Acetylcholinesterase (AChE), a serine hydrolase, catalyzes the breakdown of the neurotransmitter acetylcholine (ACh) into acetate and choline. This process involves the formation of a substrate-enzyme complex, followed by acetylation of the hydroxyl group of the amino acid serine, present within the esteratic site which is finally deacetylated [22]. It facilitates nerve impulse transmission in the organisms. Its inhibition leads to paralysis and death. However, information on the effects of C. procera and A. squamosa on AChE activity in the developmental stages of housefly, M. domestica is inadequate. Hence, an attempt has been made in the present communication to assess the impact of the extracts of leaves and seeds of these two plant species on the AChE activity in three different developmental stages (larva, pupa and adult) of the insect, M. domestica.

Materials and Methods

Experimental insect

M. domestica was taken as experimental insect because it is a medically important fly due to its role as a vector of several pathogens.

Rearing technique

Adult house flies were collected from near by areas with the help of a sweep net and reared in the laboratory by the method described earlier [23].

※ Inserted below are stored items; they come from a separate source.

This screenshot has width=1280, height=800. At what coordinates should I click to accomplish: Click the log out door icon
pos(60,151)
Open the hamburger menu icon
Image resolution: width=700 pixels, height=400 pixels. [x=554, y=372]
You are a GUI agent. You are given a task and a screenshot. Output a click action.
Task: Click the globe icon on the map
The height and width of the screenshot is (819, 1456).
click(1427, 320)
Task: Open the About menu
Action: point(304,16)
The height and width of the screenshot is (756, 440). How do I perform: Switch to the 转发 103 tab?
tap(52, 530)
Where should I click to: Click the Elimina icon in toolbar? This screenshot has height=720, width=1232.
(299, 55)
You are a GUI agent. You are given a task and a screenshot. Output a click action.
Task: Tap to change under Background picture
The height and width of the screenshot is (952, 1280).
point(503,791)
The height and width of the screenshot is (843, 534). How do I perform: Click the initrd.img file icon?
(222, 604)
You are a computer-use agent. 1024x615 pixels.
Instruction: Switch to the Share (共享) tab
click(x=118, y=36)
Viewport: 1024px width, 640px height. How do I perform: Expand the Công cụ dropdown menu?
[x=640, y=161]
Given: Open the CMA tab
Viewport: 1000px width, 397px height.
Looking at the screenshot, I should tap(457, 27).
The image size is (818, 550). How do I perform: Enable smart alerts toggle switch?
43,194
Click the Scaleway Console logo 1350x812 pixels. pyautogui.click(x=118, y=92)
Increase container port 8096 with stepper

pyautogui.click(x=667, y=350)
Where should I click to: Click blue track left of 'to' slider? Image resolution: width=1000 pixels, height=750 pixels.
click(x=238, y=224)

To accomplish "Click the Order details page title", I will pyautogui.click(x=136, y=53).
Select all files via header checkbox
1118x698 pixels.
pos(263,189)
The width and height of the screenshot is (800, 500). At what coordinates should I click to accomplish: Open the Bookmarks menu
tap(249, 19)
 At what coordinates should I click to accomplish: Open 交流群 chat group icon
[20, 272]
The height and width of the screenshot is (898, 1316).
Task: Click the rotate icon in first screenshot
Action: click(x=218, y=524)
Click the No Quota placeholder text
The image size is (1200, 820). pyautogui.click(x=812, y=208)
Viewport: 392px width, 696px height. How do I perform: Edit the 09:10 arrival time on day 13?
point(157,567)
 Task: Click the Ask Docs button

Collection and processing of plant samples

The seeds of C. procera and A. quamosa were collected from the Botanical Garden of University of Allahabad. Seeds were properly cleaned and shade dried for 15-20 days at 32-35°C and relative humidity 50-60%. They were powdered mechanically using commercial electrical stainless steel blender (Remi Anupam Mixie Ltd., India). The samples were stored in air tight container at room temperature in dark for further analysis.

Extraction of plant extracts

The dried seeds were extracted with 1L of 90% ethanol in a soxhlet apparatus (Borosil, India). The extracts were concentrated at 50°C and the residue obtained was stored at 4°C.

Preparation of experimental concentrations

The choice of tested concentrations (equivalent to 5% and 10% of 48-h LC50) was based on LC50 values obtained in acute bioassays with Musca domestica. Stock solution was prepared and used for making further dilutions. The extracts were selected for further study following trial runs with various concentrations of the extract.

Method of treatment

For each set of the treatment, twenty late 3rd instar larvae were selected. Seven numbers of glass beakers of 250 ml capacity were taken and labeled for different concentrations in addition to one for check and one for control. In case of control, water and for check, ethanol was added in place of extract. Larvae were dipped into the solution for two minutes and then transferred back in the rearing medium. Each experiment was conducted in triplicates along with the control group. Dose dependent mortality of larvae was observed. Mortality of larvae followed by the exposure was recorded after 24h up to 48h. and LC50 was calculated [24]. In brief, the mortality due to treatment of 3rd instar larvae with different concentrations of the leaf extracts of the two plants was recorded after 24 and 48h. The LC50 value was determined as described in Tables 2 and Table 4.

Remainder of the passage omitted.